# WORK TASK
In the text on preparing for a power outage, how much time does setting the freezer and refrigerator to their coldest settings give you before food begins to turn?

# EXTRACTED TEXT
┏━━

Preparing for a Power Outage
When you’re gearing up for a winter blizzard or dangerous weather, the last thing you want is for your power to go out. If this does happen, however, you don’t want to be caught unprepared when the temperatures are below freezing outside.
Preparing for a Power Outage
In the event that you don’t have an alternate heating source that is not connected to the power, the next best option is to make your home as airtight as possible. This may include adding new caulk or weatherstripping around the windows and doors, covering all of your windows with plastic and insulating your pipes to prevent damage from freezing water.
If heavy snow is coming your way and you may not be home, let your faucets drip to prevent freezing. Additionally, make sure to set your freezer and your refrigerator at the coldest settings so you don’t lose any food should your power cut off. This will give you about 24 hours to work with before your food begins to turn. If you have medication that must be refrigerated, contact your pharmacist for instructions.

┗━━

Saved data entries:

┏━━

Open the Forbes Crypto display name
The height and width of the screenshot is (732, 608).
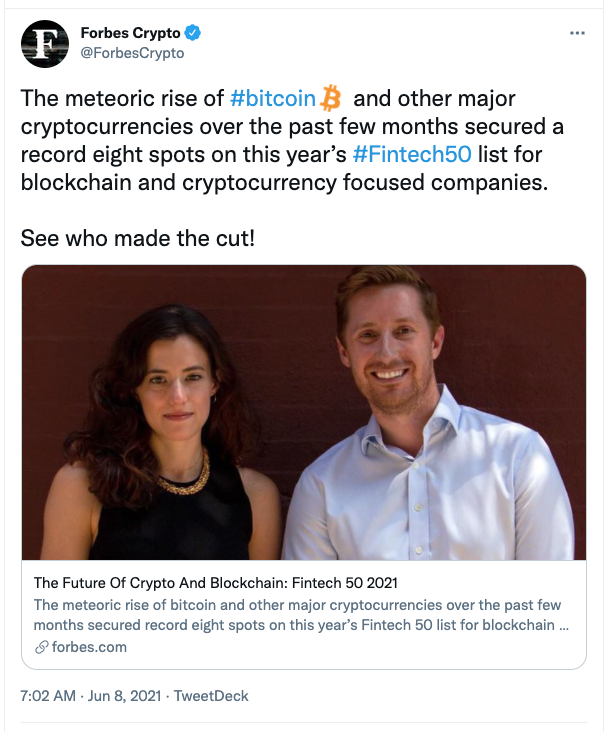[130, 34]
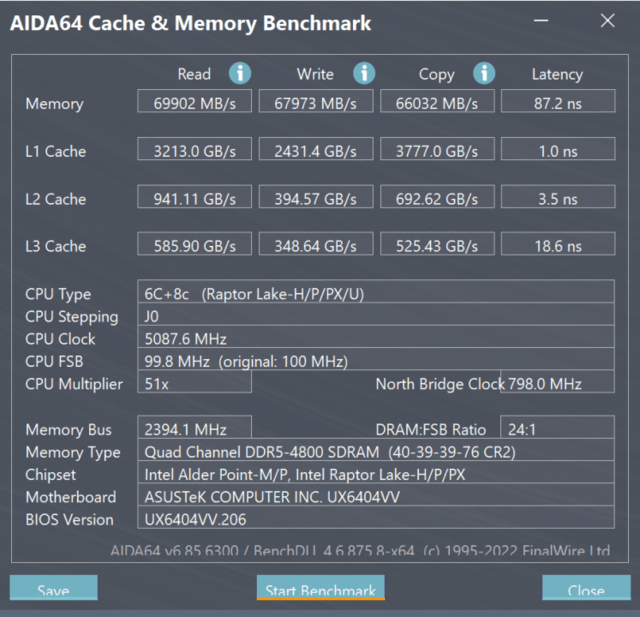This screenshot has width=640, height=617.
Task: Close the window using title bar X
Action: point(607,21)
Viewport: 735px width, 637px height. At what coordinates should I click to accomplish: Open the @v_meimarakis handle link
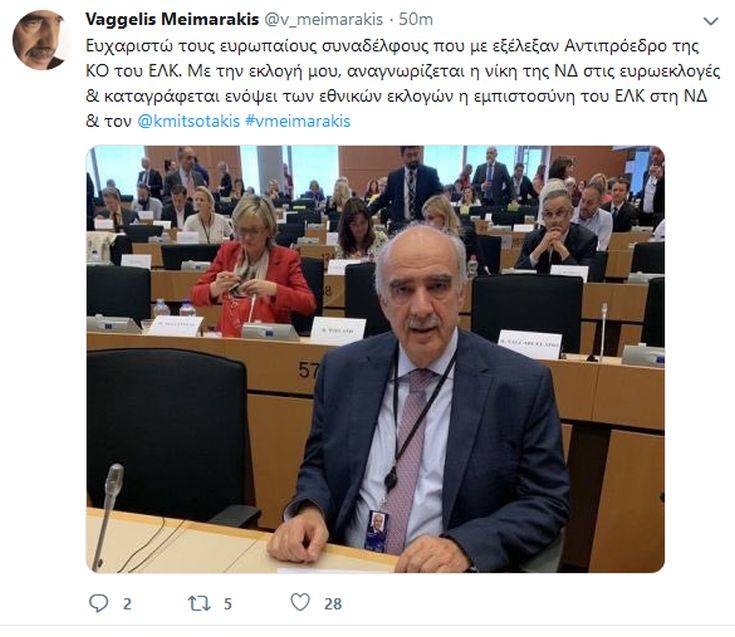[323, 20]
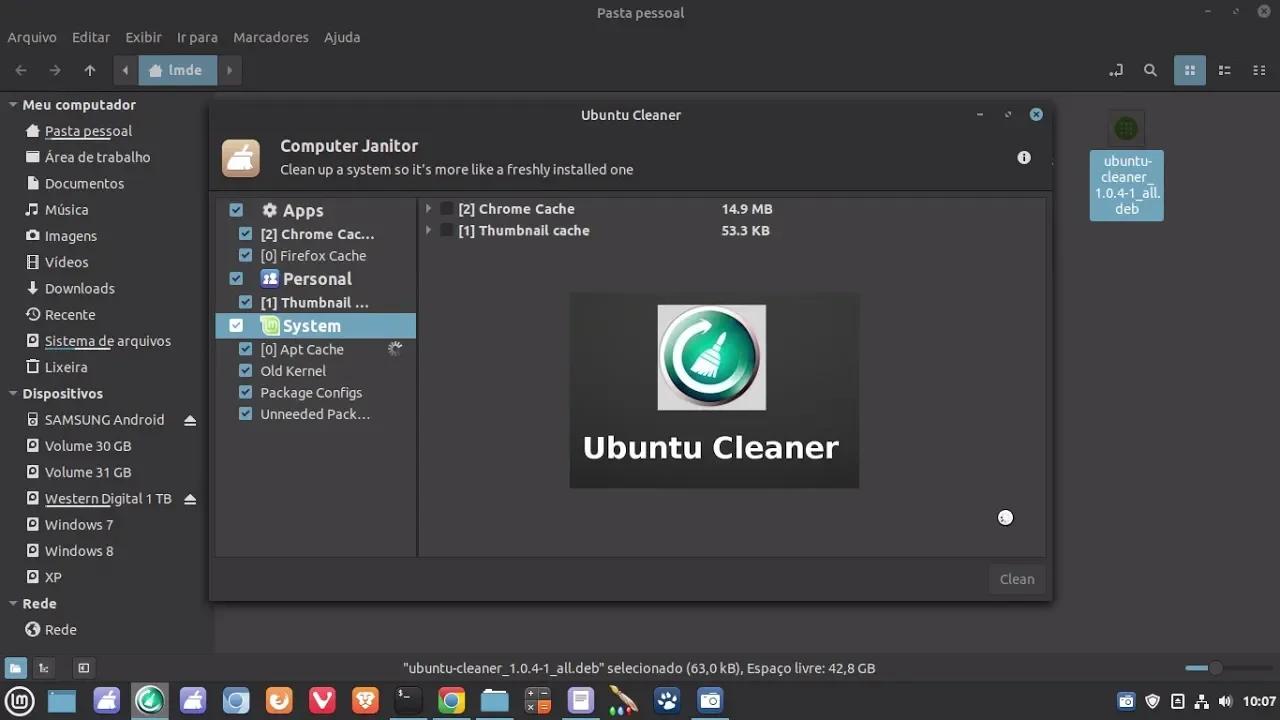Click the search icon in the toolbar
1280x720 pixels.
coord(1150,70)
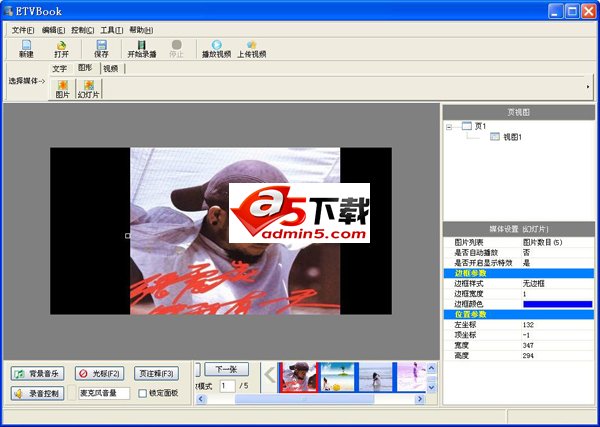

┗━━
┏━━

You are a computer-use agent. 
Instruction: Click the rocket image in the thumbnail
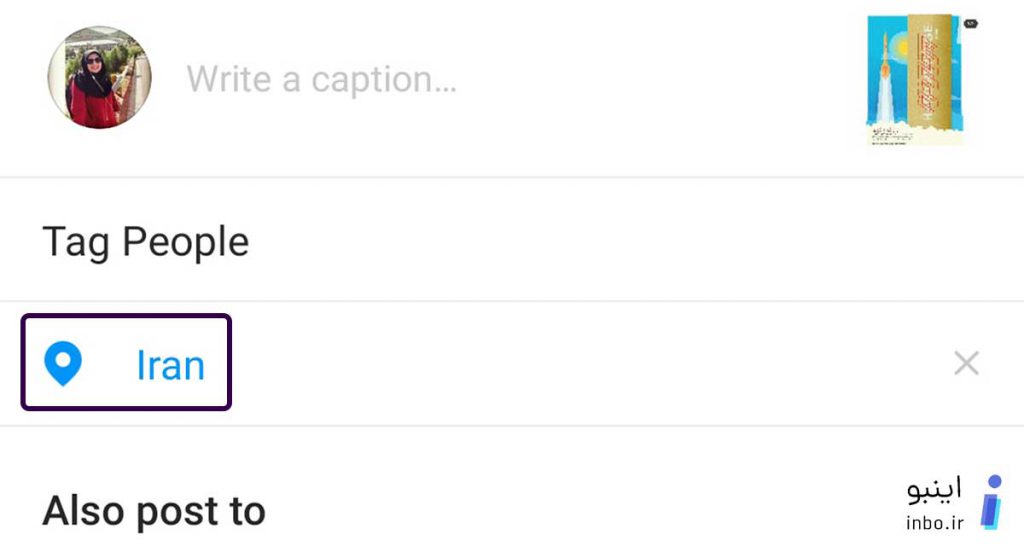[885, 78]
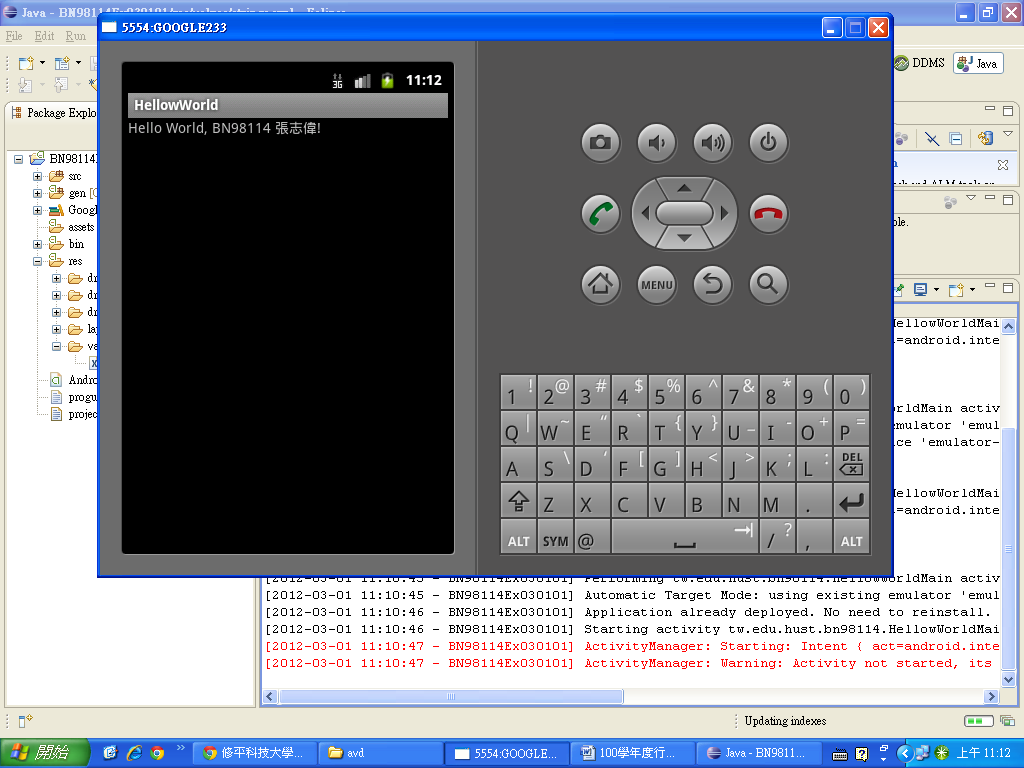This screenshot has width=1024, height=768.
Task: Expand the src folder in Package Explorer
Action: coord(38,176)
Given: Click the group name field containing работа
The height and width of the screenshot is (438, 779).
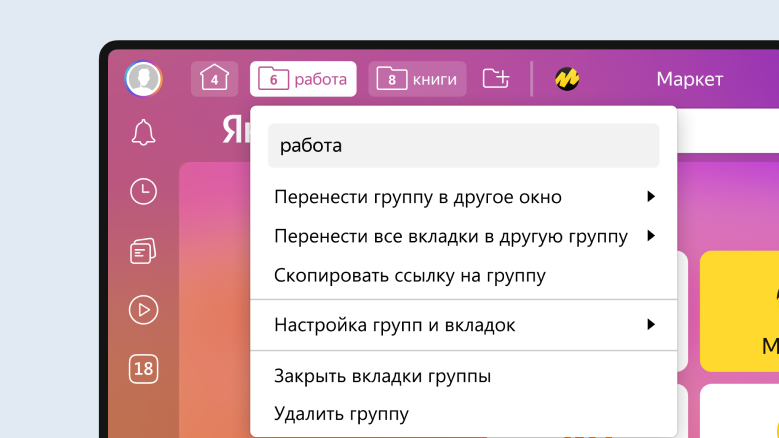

┗━━

# ANSWER TO THIS EXERCISE
About 24 hours.